Тем не менее, несмотря на то что многие художники-концептуалисты были увлечены реализацией собственных теорий, поиском ответов на глобальные вопросы искусства, нельзя сказать, что окружающая действительность проходила совсем мимо их творчества. Так, например, П. Филонов в 1916 г. в работе «Офицеры» неожиданно обращается к весьма рискованной теме офицерского досуга, изображая в автомобиле военных с парой разрумяненных дам. Такая социальная направленность нетипична для творчества художника, вместе с тем обращение Филонова в этой картине к теме распространенных слухов о неблаговидном поведении офицеров и их дам, в первую очередь сестер милосердия, подтверждает роль подобных разговоров в качестве весьма раздражающего фактора массового сознания накануне революции, мимо которого не смог пройти автор произведения. Однако высокая живопись в целом оставалась в стороне от острых социальных вопросов, отдав это направление на откуп сатире, в первую очередь журнальной карикатуре, в которой в 1916 г. заметно усиливается социальная направленность. С другой стороны, для самого художника эта картина едва ли имела социальное содержание: разрумяненные лица дам стилистически включают данное произведение в визуальный дискурс нового наивного искусства — от лубочных картинок до кустодиевских купчих.

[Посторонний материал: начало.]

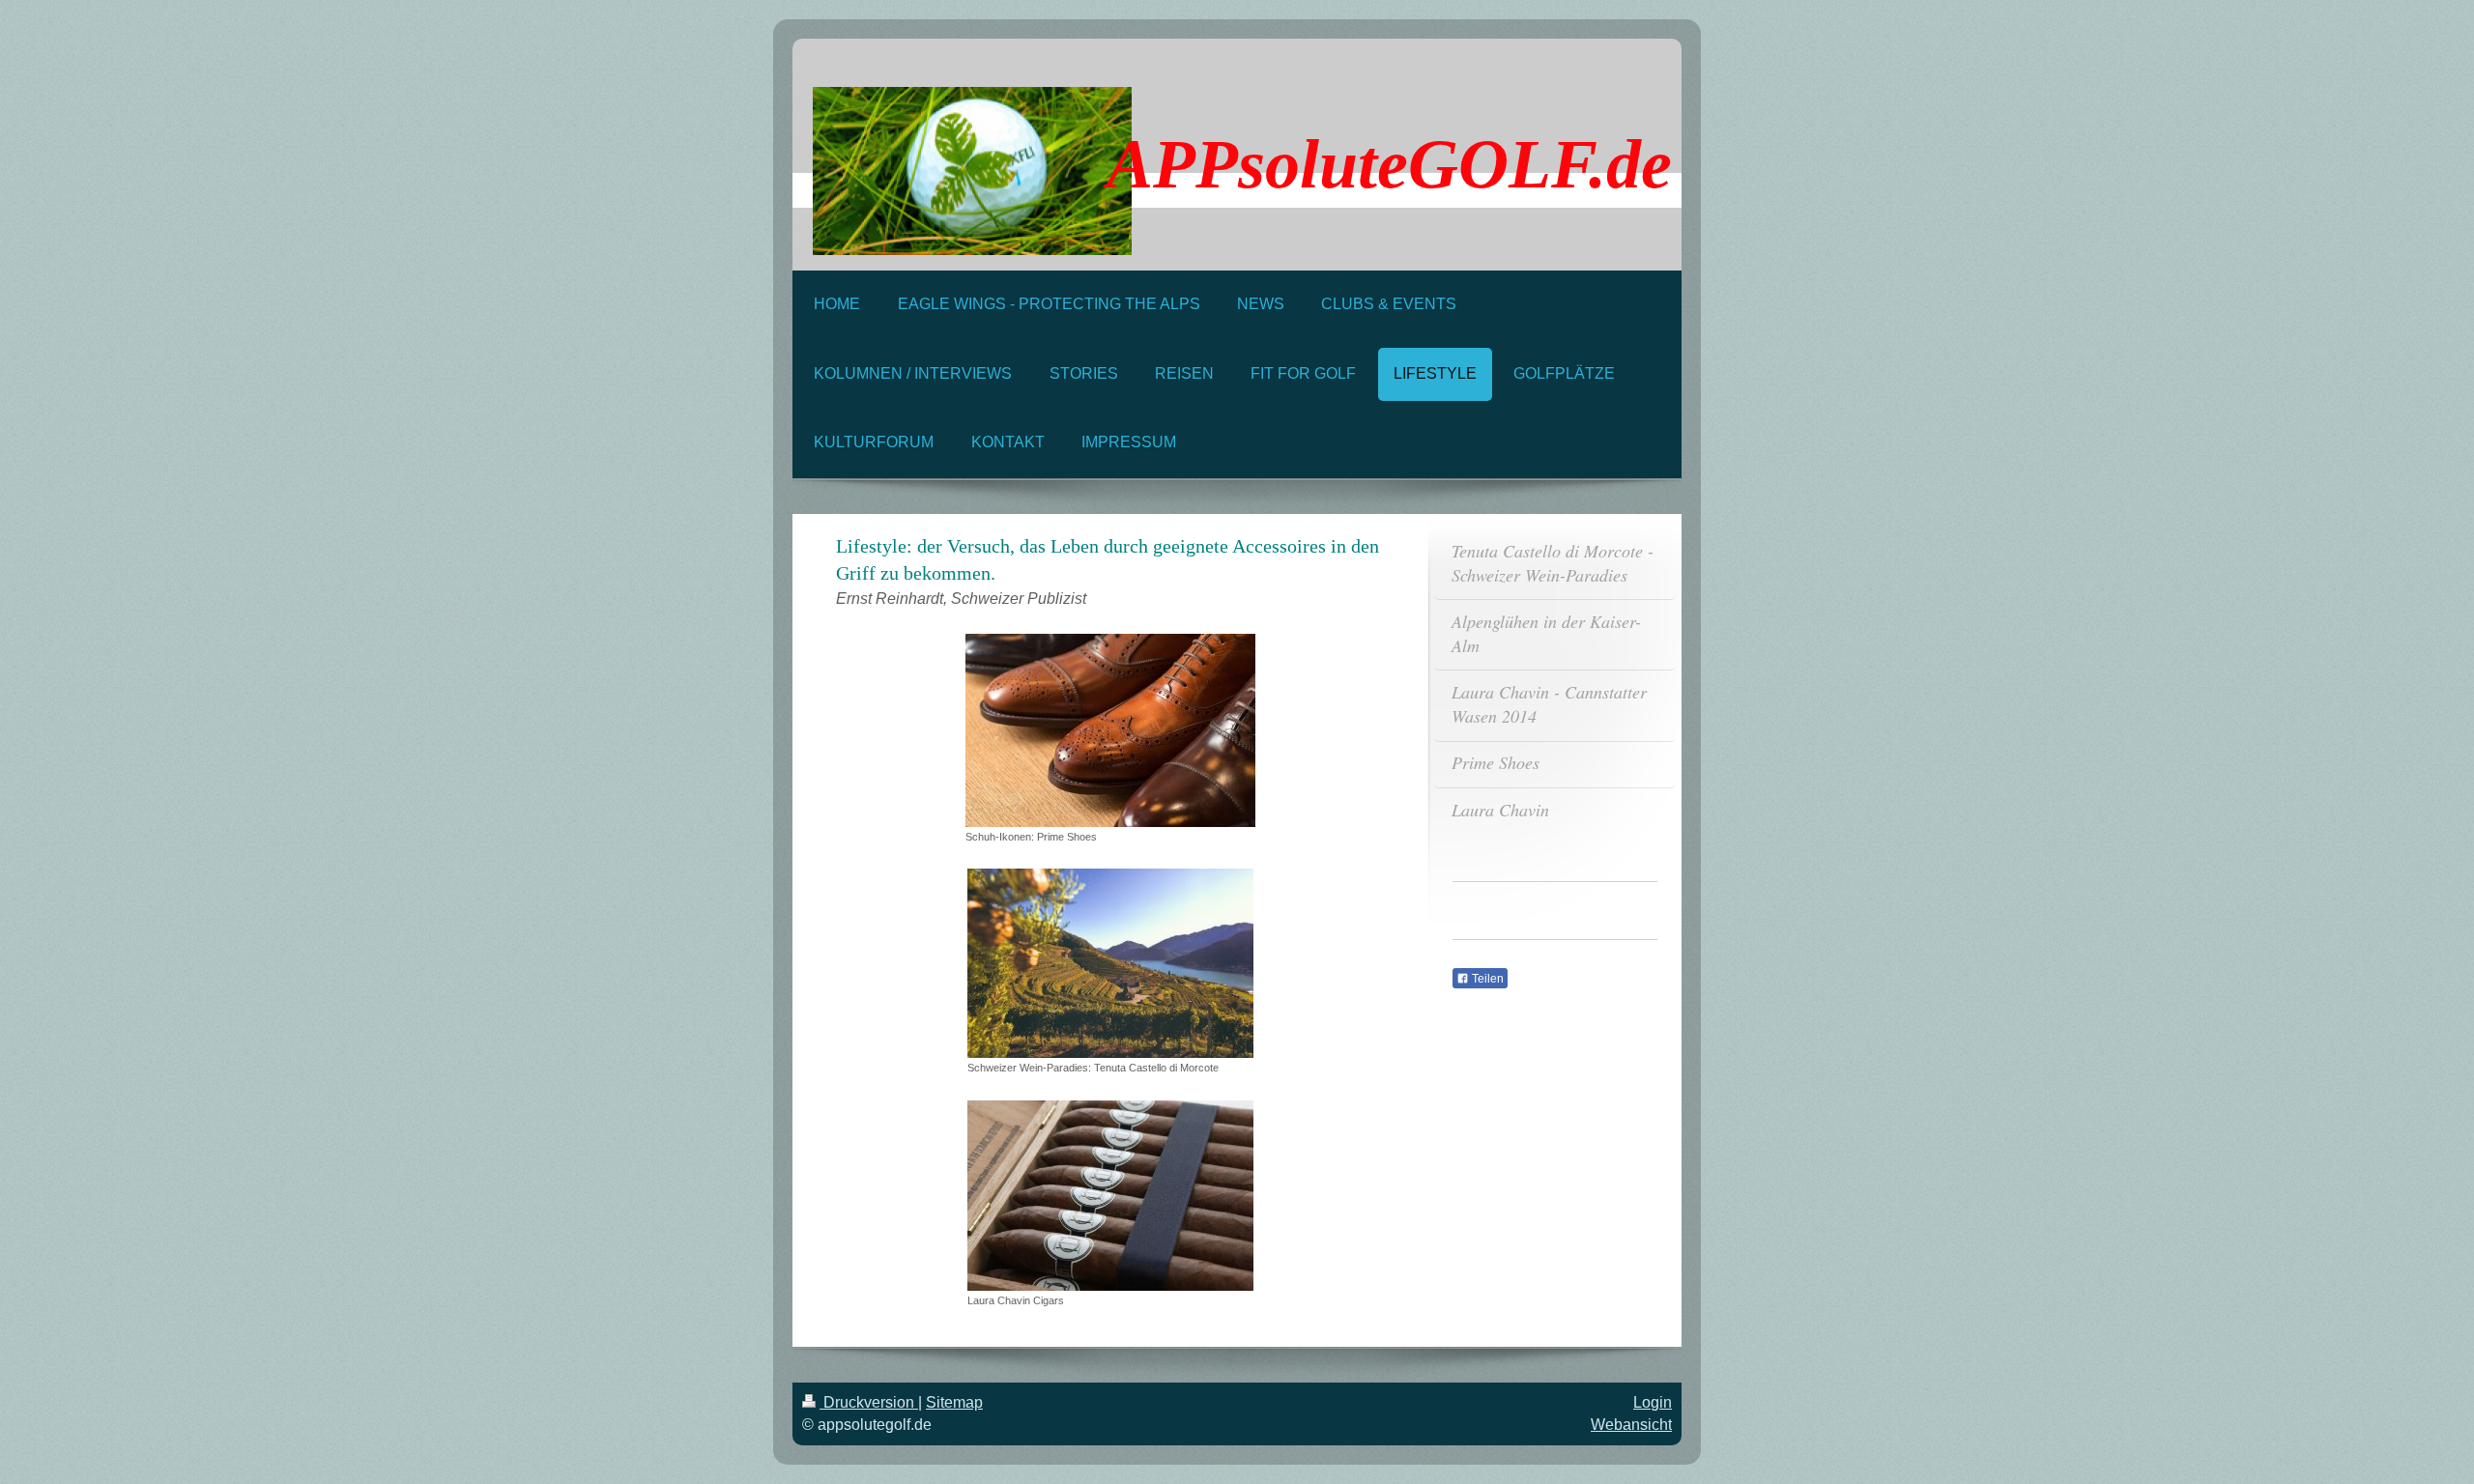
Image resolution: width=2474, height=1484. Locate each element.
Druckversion (869, 1402)
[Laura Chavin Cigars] (1110, 1195)
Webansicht (1631, 1424)
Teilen (1486, 978)
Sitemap (954, 1402)
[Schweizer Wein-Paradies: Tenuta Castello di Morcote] (1110, 963)
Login (1652, 1402)
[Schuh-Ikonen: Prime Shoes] (1110, 730)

Слухи, образы, эмоции. Массовые настроения россиян в годы войны и революции (1914–1918)

Ил. 38. К. С. Петров-Водкин. Мать. 1915 © Русский музей, Санкт-Петербург


Хотя во время Первой мировой войны в целом были заметны активные творческие искания художников, пусть напрямую и не связанные с военными реалиями, некоторые критики сетовали на то, что война не стала объединяющим фактором для деятелей искусств. С. Маковский в небесспорной статье «По поводу „Выставки современной русской живописи“» на примере «Мира искусства» обратил внимание на многогранный раскол художественных элит, пришедшийся на период мировой войны. Он отмечал, что если ранее «Мир искусства» выступал против казенного академизма и передвижничества в пользу сохранения изысканного вкуса и культурного аристократизма, то теперь в него вошел ряд молодых художников-футуристов, выступающих против былого эстетизма мирискусников: «Если на выставке „Мир Искусства“ участвуют Илья Машков рядом с Сомовым, Кончаловский рядом с Билибиным, Бруни рядом с Бразом и т. д., то это только доказывает неспаянность нынешнего поколения бунтарей… тут два искусствопонимания, два способа видеть, две непримиримые психологии творчества» [1617]. Подобные сожаления критика кажутся более чем наивными, учитывая, что именно в разнообразии стилей и «искусствопониманий» заключается главное условие для насыщенной художественной жизни, характерной для периода расцвета, а не упадка. При этом важно отметить, что сами художники-авангардисты понятия стиля не использовали, так как мыслили иными искусствоведческими категориями, исследуя чистые формы. Именно поэтому попытки современных им критиков проанализировать и понять авангард в традиционных терминах оборачивались крахом.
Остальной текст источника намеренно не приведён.